Each week, volunteers and staff compile boxes full of produce grown at The GrowHaus or donated by Colorado farms and businesses. They sell for $12 for a single person or $20 for a family. The produce boxes include recipes to help people prepare a week’s worth of fresh food. Prices are higher for people who live outside ZIP code 80216.
The building also includes a market that is likely the only place in eight square miles where you can buy beets and squash. Neighbors pay a wholesale price, while people from outside 80216 pay slightly more.
Above all, The GrowHaus is proving how closely tied are the concepts of food access and education.

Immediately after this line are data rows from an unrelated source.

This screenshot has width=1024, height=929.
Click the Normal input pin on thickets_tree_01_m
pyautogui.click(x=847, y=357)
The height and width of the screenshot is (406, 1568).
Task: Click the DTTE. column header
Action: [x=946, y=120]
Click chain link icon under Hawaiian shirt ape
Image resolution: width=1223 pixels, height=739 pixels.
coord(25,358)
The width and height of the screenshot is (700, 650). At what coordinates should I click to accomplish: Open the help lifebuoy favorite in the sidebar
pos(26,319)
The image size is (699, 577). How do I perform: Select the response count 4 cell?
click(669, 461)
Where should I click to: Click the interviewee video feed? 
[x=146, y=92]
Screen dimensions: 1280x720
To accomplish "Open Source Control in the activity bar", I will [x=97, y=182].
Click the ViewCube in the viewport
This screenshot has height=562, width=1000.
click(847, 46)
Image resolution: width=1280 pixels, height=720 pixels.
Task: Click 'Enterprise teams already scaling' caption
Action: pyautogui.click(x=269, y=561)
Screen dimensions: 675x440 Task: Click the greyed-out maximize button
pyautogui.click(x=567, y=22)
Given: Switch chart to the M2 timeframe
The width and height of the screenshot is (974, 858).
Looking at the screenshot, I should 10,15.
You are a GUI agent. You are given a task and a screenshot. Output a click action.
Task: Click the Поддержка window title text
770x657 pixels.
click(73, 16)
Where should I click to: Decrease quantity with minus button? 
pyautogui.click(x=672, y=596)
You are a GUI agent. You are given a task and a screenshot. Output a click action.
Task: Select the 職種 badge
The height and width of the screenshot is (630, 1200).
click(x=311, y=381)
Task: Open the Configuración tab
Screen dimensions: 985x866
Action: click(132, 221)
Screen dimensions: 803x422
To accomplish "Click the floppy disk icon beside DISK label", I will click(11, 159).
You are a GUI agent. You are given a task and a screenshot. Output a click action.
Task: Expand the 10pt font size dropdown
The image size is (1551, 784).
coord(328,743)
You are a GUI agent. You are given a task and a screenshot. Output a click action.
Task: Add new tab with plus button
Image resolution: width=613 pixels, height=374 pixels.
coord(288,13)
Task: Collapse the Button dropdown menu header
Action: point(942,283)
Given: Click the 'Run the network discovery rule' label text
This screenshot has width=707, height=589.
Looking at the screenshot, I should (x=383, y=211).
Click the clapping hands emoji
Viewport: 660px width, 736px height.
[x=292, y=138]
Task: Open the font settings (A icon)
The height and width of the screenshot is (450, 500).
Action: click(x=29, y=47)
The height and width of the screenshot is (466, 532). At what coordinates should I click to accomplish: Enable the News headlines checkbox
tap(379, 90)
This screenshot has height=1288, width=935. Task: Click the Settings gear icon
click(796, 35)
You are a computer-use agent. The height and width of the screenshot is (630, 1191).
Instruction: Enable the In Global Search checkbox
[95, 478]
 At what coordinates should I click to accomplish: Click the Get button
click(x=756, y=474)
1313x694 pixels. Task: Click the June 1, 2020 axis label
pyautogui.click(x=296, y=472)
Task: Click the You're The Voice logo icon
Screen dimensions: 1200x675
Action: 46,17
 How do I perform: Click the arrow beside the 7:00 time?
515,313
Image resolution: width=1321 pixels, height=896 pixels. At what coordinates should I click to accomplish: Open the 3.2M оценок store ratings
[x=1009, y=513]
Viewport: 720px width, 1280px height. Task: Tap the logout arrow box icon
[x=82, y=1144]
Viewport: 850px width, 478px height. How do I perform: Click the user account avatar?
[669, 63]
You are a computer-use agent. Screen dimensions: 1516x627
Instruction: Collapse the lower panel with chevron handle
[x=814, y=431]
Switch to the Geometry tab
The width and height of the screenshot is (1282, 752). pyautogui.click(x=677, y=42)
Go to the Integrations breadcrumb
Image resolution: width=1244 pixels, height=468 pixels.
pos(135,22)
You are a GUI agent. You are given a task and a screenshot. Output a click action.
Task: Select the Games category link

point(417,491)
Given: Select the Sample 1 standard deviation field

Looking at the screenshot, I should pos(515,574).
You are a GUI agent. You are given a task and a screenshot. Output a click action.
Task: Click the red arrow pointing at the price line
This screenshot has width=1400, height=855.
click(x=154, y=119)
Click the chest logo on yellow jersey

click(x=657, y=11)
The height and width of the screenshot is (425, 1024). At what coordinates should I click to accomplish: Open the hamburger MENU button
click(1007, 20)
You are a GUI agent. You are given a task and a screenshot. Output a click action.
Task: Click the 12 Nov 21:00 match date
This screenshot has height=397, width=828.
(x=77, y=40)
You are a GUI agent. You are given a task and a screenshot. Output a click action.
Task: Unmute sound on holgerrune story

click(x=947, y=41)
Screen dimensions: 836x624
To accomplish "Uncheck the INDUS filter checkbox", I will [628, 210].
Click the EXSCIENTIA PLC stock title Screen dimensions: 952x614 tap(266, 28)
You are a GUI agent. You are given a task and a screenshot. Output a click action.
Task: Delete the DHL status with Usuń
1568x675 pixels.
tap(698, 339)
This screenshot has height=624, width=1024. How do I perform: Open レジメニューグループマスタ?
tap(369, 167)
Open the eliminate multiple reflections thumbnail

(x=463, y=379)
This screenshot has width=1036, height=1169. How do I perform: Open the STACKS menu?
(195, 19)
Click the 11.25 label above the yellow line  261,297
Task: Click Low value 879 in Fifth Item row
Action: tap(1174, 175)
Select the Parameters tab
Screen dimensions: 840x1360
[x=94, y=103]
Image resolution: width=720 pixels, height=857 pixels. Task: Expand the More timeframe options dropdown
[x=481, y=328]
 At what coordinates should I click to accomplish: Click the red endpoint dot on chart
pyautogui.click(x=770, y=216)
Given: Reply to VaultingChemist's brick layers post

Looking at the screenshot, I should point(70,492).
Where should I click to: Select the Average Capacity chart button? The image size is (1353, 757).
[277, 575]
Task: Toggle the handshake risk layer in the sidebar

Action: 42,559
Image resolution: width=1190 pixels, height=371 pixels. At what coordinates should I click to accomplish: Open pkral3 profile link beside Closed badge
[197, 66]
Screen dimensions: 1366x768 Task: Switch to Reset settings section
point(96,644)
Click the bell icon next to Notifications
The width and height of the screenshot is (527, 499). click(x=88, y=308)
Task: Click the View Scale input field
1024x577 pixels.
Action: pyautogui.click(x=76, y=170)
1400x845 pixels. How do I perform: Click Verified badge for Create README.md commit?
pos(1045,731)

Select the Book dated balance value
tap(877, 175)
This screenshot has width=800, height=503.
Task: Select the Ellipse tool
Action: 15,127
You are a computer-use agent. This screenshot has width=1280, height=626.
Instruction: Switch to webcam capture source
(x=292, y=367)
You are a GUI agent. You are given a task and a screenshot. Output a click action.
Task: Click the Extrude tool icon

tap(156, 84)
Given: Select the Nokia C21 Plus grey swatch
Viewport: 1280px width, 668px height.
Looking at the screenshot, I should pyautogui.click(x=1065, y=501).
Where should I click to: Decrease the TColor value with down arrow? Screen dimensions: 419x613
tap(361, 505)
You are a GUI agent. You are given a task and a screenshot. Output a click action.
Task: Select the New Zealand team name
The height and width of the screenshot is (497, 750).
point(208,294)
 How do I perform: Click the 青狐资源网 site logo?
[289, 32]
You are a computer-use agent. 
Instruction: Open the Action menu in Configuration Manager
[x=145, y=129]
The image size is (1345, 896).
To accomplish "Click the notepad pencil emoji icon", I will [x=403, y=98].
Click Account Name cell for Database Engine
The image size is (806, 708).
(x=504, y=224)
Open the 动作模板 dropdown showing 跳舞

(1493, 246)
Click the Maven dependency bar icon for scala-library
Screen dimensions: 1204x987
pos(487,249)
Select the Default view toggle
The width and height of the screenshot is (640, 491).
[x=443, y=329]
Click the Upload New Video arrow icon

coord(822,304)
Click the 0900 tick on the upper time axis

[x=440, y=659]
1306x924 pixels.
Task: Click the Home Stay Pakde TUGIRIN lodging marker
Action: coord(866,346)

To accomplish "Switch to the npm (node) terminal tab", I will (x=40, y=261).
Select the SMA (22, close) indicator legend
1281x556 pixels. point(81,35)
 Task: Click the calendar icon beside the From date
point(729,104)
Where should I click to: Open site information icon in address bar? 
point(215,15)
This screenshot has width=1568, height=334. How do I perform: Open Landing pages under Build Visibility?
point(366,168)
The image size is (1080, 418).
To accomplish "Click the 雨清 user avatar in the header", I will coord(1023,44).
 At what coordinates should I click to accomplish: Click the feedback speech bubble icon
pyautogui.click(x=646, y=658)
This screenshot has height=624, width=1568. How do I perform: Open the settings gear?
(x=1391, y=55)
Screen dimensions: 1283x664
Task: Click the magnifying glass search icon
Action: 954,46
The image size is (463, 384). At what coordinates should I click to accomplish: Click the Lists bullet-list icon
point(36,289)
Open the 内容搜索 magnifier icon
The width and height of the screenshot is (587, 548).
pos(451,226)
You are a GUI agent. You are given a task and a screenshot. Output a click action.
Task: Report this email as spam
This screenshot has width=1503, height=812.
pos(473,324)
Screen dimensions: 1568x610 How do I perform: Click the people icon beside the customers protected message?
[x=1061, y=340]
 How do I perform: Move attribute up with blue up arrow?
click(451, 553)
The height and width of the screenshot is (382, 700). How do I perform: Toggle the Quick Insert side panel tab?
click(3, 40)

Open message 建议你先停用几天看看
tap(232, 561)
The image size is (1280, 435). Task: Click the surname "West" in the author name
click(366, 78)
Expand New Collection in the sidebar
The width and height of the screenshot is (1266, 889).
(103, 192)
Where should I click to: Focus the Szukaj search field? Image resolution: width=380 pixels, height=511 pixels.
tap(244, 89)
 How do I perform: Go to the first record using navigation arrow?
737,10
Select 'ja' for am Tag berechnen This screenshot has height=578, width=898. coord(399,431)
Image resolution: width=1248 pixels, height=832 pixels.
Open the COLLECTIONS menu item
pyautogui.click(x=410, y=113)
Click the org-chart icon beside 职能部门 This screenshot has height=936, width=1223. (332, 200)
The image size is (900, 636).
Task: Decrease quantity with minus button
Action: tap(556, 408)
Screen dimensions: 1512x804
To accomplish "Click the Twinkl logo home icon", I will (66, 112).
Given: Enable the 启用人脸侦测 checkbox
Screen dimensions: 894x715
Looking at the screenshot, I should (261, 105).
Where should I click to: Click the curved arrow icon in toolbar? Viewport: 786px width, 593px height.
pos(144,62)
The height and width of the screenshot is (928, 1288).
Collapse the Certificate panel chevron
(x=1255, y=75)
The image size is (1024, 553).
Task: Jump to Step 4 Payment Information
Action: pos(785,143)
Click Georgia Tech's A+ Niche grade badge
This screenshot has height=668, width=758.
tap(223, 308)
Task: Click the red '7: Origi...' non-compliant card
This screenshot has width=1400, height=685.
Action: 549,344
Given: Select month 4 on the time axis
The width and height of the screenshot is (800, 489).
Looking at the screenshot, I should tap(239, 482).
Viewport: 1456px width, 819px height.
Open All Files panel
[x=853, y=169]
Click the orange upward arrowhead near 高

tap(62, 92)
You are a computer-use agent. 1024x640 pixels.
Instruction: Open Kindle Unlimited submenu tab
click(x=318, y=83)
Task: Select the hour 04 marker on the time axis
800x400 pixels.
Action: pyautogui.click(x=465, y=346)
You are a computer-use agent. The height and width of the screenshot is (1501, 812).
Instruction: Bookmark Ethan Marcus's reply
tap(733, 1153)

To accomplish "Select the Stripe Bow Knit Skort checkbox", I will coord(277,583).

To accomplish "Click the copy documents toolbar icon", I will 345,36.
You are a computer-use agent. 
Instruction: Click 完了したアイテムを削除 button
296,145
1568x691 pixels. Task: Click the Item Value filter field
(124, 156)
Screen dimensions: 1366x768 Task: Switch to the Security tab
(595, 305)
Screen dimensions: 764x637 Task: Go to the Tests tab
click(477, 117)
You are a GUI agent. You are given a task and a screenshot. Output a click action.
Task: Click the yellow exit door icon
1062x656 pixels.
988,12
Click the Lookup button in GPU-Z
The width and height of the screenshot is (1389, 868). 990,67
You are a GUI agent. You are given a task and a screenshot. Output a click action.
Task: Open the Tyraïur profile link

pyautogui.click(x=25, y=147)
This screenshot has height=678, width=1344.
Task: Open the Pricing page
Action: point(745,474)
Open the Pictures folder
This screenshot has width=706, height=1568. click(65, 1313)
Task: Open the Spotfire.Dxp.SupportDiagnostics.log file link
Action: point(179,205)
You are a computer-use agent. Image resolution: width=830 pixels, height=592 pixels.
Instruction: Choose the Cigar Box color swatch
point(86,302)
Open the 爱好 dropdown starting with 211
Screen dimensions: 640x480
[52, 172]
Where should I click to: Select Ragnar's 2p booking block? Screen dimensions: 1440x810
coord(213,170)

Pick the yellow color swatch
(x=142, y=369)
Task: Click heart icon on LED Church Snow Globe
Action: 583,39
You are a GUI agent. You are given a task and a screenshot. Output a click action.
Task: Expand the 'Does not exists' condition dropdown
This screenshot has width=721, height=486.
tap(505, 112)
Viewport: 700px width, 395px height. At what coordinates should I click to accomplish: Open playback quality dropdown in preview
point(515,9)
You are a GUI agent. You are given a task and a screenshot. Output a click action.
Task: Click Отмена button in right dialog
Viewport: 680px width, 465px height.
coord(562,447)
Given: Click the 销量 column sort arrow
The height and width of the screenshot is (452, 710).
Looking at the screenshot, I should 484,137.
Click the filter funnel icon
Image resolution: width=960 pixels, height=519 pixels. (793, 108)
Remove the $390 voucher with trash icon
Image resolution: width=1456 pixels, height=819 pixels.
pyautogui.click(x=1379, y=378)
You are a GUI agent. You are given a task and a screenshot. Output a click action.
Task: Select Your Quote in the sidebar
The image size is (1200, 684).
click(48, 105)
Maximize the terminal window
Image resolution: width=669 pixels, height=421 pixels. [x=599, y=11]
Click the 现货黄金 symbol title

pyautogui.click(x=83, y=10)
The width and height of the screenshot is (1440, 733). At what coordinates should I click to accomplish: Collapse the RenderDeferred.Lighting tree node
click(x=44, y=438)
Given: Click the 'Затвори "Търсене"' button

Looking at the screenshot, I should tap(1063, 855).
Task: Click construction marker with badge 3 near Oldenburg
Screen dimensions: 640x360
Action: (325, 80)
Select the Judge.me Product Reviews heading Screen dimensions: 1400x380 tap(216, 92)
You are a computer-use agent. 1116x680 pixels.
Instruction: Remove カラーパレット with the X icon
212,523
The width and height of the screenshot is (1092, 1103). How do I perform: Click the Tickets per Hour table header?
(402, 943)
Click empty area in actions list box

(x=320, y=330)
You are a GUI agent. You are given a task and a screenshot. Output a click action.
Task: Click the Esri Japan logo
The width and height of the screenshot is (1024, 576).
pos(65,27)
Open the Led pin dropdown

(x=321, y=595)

Neighbors take classes in seed cultivation. The GrowHaus sells some of the seedlings its students have nurtured. Every Monday morning, local families gather to listen to music and attend a free cooking class led by a nutritionist.
Elyria-Swansea is a neighborhood with a deep history. It was settled in the 1870s, and some families go back generations. It’s also a popular landing spot for immigrants. More than 80 percent of the residents are Hispanic and atleast a third lack a high school degree. A third of the population faces food insecurity – double the city’s average – according to the Denver Department of Environmental Health.
The GrowHaus fills the neighborhood’s need for wholesome food, while also attempting to reverse some of the environmental damage the area has suffered. Out back, the staff keep beehives – not for the honey but to provide pollinators for nearby trees.
And the staff mycologist is experimenting with mushrooms that can break down the oil that fouls the ground in Elyria-Swansea.
Maybe it’s a crazy dream. Or maybe it’s bananas.